** Task details **
If a line in the following entries contains the string "link", it counts toward the total; report only that total.

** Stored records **

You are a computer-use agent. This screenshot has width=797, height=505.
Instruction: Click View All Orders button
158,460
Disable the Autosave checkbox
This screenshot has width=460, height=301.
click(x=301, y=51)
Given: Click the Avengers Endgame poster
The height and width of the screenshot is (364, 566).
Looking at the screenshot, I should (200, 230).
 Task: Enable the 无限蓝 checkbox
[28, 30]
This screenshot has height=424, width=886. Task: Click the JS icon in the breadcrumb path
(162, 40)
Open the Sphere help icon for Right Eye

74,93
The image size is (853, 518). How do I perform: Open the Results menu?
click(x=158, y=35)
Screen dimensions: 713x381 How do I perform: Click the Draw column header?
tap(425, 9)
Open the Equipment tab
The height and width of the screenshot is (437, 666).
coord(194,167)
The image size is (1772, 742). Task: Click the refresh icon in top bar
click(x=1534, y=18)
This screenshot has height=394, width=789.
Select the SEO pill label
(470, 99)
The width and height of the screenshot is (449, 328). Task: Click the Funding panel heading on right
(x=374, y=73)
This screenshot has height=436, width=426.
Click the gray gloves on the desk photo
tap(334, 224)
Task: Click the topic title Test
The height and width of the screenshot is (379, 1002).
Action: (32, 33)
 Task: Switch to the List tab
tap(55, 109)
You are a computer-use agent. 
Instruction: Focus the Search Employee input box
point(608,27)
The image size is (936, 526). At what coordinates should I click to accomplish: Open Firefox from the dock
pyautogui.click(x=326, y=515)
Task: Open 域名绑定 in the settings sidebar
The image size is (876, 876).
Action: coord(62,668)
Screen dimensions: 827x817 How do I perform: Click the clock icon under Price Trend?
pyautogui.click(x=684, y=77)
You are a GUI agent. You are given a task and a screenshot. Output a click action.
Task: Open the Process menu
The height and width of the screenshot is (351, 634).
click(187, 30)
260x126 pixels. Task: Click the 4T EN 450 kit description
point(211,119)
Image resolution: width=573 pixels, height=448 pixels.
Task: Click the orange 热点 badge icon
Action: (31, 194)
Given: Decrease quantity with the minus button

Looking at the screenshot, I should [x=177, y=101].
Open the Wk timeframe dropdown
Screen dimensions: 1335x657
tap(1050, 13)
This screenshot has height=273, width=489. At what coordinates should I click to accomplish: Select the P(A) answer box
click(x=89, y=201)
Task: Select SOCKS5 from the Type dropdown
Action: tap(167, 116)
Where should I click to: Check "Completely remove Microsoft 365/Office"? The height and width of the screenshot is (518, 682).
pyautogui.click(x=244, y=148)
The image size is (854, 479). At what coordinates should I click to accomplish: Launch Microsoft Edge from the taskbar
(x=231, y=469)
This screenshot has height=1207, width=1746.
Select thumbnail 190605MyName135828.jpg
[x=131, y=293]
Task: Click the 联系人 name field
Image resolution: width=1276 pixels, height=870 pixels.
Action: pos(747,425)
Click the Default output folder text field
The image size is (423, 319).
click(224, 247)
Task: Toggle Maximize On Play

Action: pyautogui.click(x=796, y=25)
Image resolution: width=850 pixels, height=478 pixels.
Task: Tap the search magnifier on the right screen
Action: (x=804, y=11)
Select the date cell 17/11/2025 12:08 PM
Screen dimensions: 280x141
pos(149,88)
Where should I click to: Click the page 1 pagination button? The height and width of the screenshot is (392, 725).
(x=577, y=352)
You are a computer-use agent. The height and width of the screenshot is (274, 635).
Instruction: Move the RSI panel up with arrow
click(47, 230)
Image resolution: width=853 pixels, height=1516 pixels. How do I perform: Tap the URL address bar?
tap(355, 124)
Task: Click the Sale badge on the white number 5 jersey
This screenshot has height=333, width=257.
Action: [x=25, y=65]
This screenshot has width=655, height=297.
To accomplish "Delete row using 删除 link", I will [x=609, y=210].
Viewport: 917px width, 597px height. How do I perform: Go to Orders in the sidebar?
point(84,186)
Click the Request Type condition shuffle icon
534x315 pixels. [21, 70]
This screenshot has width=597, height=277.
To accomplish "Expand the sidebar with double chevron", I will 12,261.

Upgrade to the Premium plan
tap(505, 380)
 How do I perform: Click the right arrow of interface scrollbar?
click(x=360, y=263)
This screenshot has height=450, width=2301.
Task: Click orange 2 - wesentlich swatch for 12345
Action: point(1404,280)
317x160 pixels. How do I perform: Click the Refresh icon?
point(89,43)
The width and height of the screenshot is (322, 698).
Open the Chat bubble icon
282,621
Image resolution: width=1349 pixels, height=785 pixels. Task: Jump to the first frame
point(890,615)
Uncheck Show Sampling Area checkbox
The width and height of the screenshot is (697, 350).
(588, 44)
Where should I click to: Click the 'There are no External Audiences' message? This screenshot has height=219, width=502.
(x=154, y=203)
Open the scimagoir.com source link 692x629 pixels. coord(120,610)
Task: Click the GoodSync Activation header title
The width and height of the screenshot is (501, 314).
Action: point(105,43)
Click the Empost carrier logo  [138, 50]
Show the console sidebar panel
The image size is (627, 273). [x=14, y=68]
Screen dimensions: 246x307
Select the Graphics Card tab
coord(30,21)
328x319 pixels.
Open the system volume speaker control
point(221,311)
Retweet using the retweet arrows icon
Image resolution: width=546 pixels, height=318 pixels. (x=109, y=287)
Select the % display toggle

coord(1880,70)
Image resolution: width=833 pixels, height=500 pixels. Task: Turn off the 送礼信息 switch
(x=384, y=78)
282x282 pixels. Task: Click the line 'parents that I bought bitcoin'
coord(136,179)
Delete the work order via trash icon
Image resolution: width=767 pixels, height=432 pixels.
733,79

** Answer box **
2